I started to see myself as a leader during an Outward Bound excursion. Outward Bound is a nonprofit that provides “hands-on” education in the most literal way – through outdoor adventures that are designed to test your resiliency. This group adventure was the Pathfinder Boundary Waters Canoeing & Backpacking expedition in Minnesota; basically, you pay $8,000 to suffer for 300+ miles in under 30 days. This “adventure” is brutal to the unprepared and forces the individual to build a strong will. To give it a better visual, you are balancing a huge canoe on your back or a huge backpacking bag, both weighing between 50-125 lbs.

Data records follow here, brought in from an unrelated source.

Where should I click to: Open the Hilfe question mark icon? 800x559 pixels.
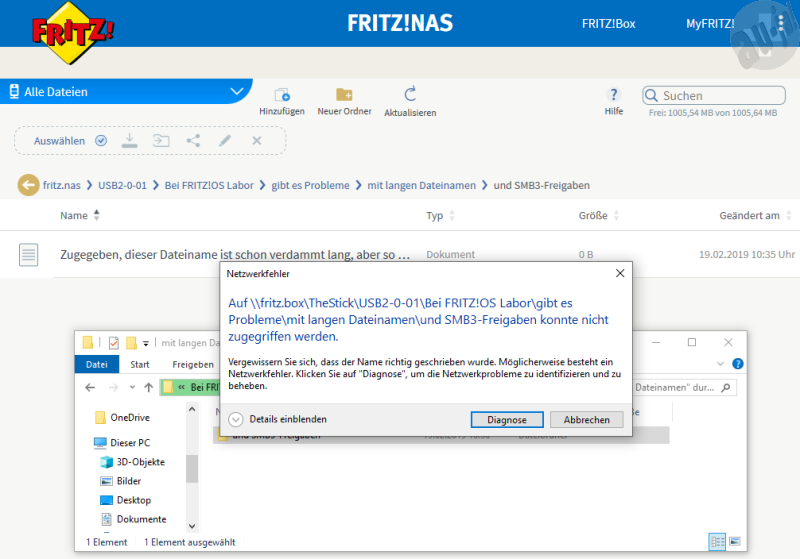coord(614,95)
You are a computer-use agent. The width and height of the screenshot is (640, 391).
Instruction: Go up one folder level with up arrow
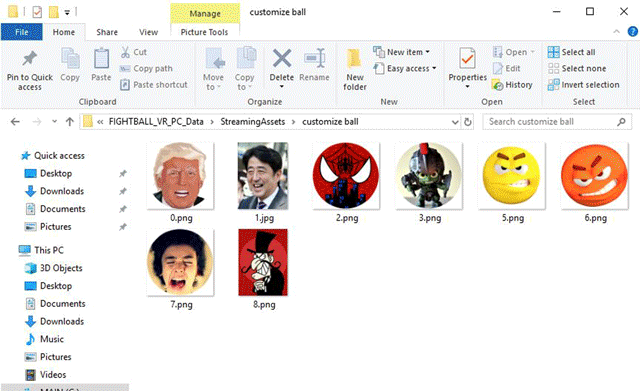pyautogui.click(x=70, y=122)
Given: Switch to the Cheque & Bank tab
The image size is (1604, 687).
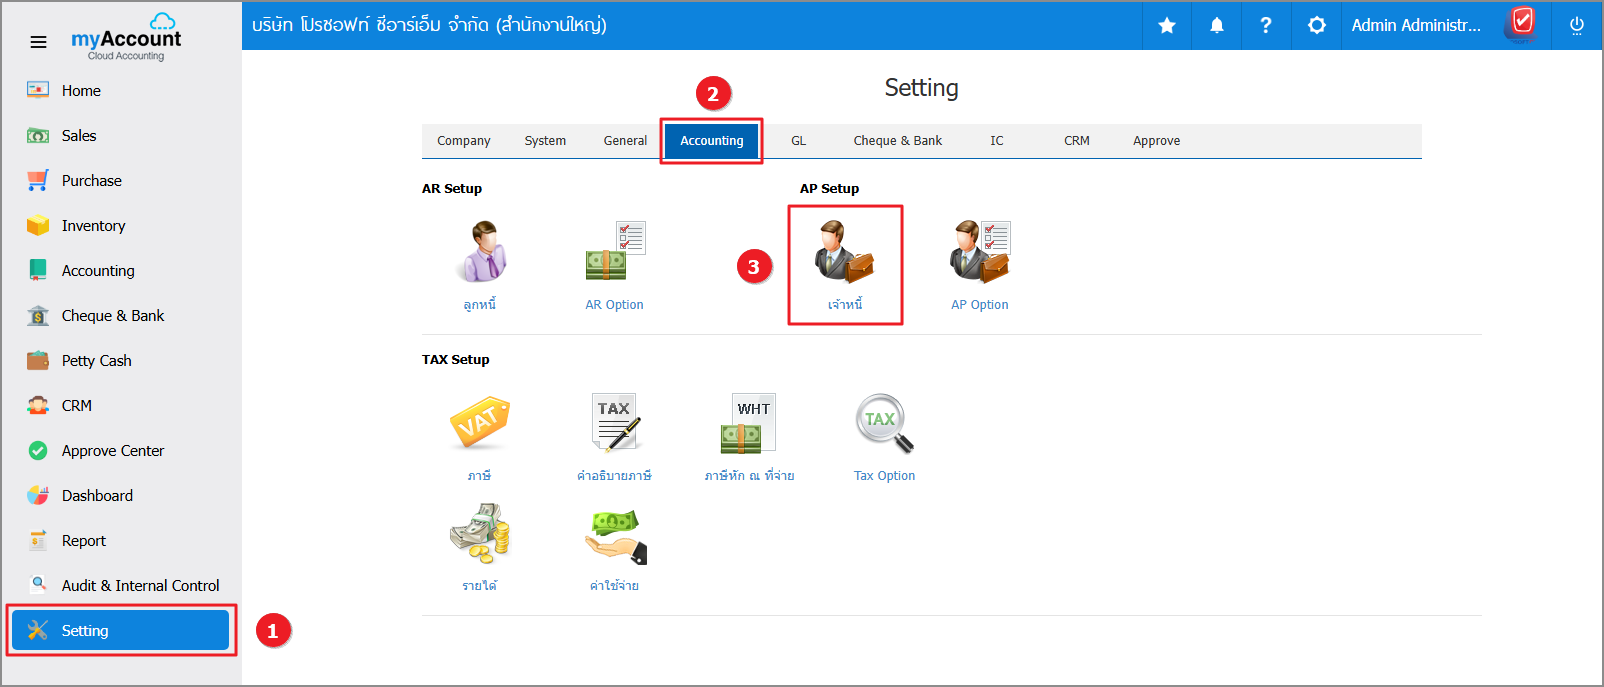Looking at the screenshot, I should tap(897, 141).
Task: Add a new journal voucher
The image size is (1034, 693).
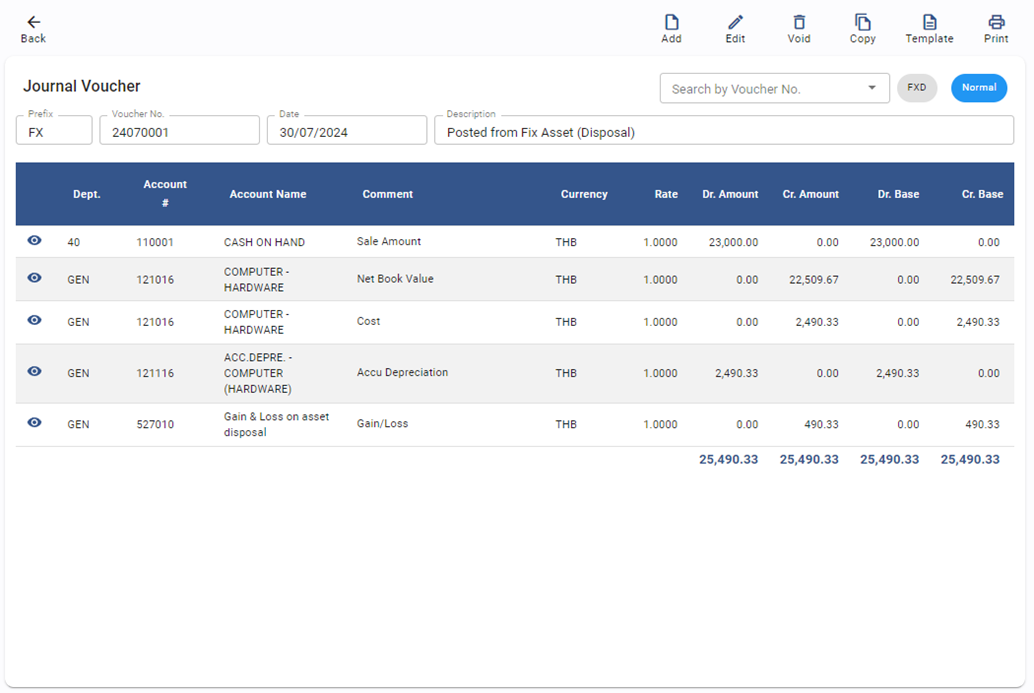Action: coord(671,22)
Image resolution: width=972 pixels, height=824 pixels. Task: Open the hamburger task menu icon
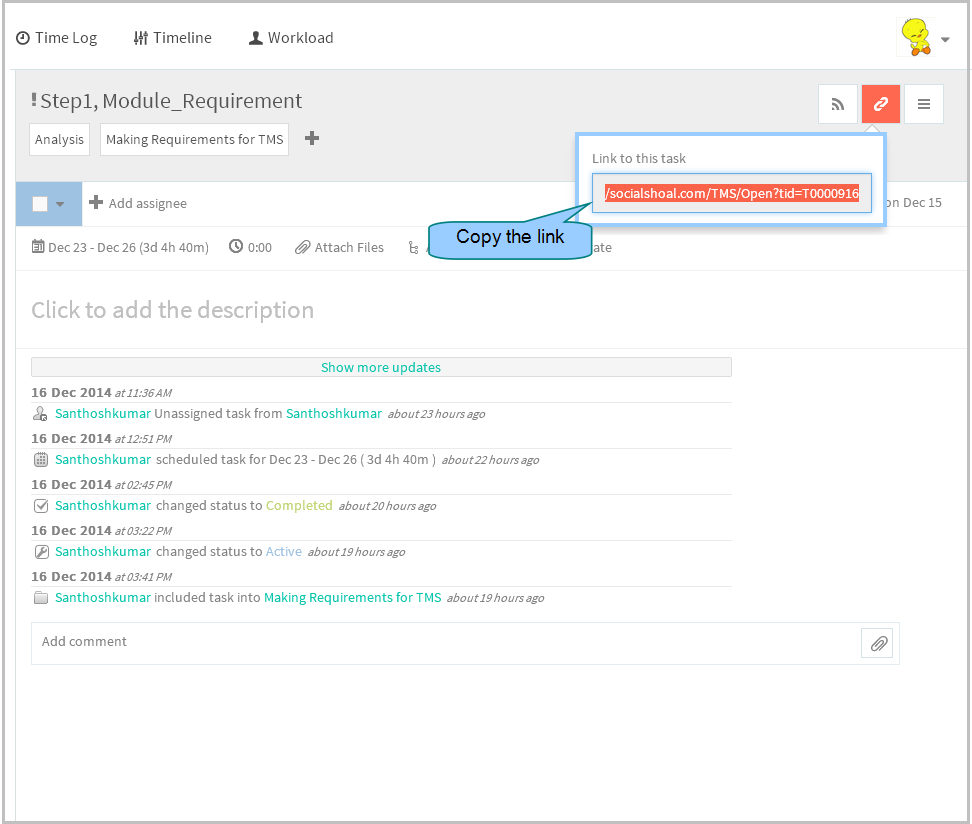[x=924, y=104]
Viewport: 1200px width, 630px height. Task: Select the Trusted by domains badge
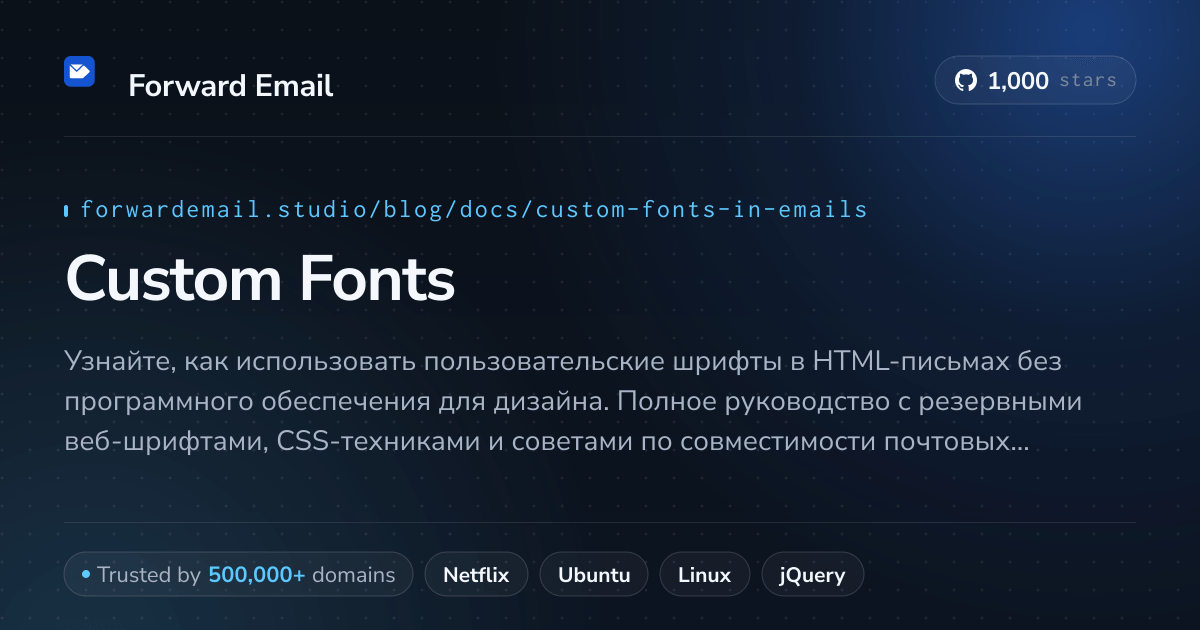click(238, 575)
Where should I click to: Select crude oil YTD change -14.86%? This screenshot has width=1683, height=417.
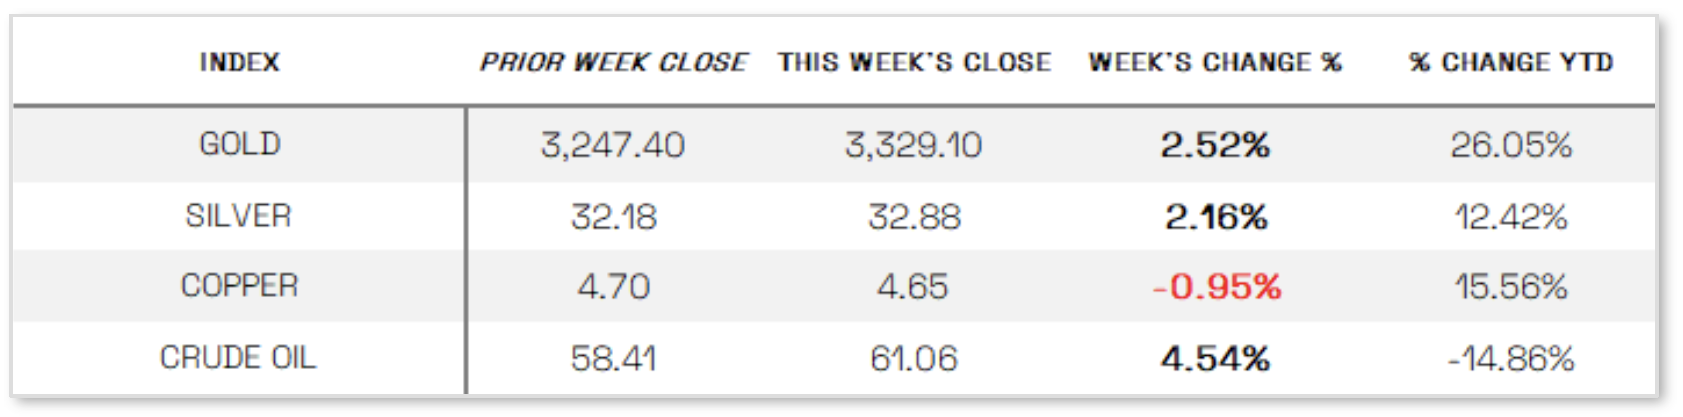1511,359
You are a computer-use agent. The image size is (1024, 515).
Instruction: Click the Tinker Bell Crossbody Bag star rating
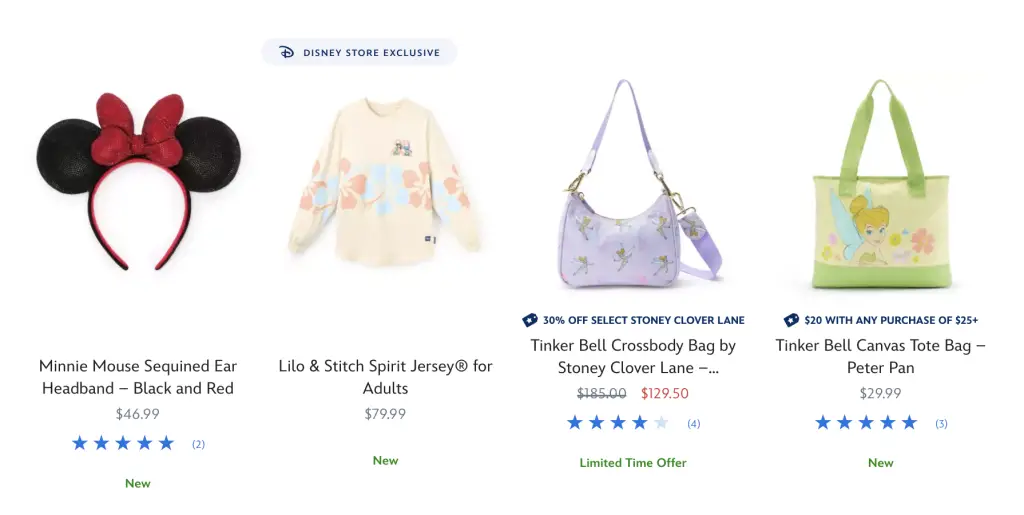click(x=618, y=423)
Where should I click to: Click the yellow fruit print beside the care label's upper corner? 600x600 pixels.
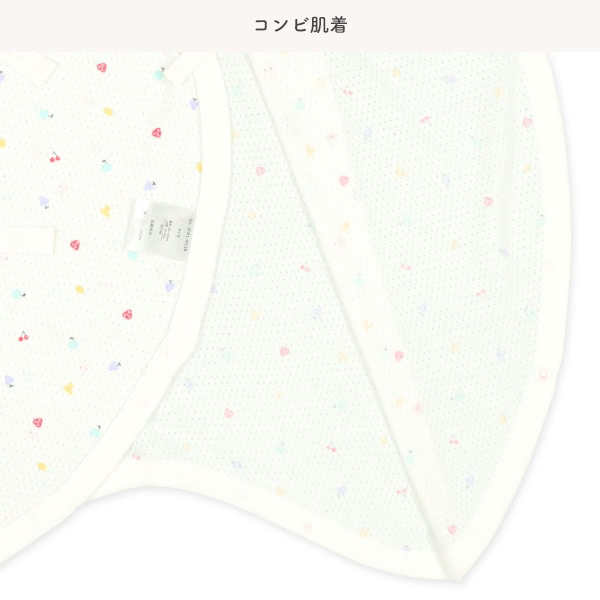(106, 211)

During my time in the Boundary Waters, I was a source of positivity and motivation for the group. Luckily, I was already in decent shape because of a consistent exercise routine. Some of my group members were not so fortunate and were having a difficult time carrying their share. Doing well on my own developed me into one of the leaders of the group. I was someone people could lean on when the rough got…well, rougher, and as much as I could, I provided support physically, emotionally, mentally, and spiritually. We were a team and I wanted everyone to have an enjoyable experience.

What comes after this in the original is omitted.